Ovid Metamorphoses 12.72.more (More)
- There is a spot
- convenient in the center of the world,
- between the land and sea and the wide heavens,
- the meeting of the threefold universe.
- From there is seen all things that anywhere
- exist, although in distant regions far;
- and there all sounds of earth and space are heard.
- Fame is possessor of this chosen place,
- and has her habitation in a tower,
- which aids her view from that exalted highs.
- And she has fixed there numerous avenues,
- and openings, a thousand, to her tower
- and no gates with closed entrance, for the house
- is open, night and day, of sounding brass,
- reechoing the tones of every voice.
- It must repeat whatever it may hear;
- and there's no rest, and silence in no part.

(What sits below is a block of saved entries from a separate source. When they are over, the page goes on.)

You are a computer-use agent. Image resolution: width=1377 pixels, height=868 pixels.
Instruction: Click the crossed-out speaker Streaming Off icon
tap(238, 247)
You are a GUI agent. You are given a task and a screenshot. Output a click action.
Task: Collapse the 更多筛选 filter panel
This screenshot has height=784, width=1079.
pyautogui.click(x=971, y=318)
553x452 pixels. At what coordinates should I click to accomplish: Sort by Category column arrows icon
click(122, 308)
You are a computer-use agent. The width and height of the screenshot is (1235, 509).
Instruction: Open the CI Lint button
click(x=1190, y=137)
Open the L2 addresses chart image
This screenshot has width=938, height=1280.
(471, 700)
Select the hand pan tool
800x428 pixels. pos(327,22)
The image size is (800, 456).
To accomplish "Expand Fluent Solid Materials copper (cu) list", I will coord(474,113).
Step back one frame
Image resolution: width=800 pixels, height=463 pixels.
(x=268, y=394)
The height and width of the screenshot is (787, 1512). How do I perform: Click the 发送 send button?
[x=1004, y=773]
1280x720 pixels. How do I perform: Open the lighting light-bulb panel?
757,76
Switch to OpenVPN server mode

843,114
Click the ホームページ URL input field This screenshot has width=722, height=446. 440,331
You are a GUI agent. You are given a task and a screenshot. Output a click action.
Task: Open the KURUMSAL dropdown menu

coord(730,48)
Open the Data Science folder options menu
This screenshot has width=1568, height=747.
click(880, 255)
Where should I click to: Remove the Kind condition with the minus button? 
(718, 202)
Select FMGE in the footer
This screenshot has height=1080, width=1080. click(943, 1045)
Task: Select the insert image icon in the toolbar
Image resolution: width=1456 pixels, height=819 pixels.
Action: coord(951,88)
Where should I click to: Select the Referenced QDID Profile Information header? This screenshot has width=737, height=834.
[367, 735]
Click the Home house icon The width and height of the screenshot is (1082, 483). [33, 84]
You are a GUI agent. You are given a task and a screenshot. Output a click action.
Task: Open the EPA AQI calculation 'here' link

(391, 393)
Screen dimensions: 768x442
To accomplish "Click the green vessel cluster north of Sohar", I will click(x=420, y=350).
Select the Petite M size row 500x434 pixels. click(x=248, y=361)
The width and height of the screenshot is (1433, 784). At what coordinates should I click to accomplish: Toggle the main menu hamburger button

- There is no clamor; but the murmuring sound
- of subdued voices, such as may arise
- from waves of a far sea, which one may hear
- who listens at a distance; or the sound
- which ends a thunderclap, when Jupiter
- has clashed black clouds together.
- Fickle crowds
- are always in that hall, that come and go,
- and myriad rumors--false tales mixed with true--
- are circulated in confusing words.
- Some fill their empty ears with all this talk,
- and some spread elsewhere all that's told to them.
- The volume of wild fiction grows apace,
- and each narrator adds to what he hears.
- Credulity is there and rash Mistake,
- and empty Joy, and coward Fear alarmed
- by quick Sedition, and soft Whisper--all
- of doubtful life. sees what things are done
- in heaven and on the sea, and on the earth.
- She spies all things in the wide universe.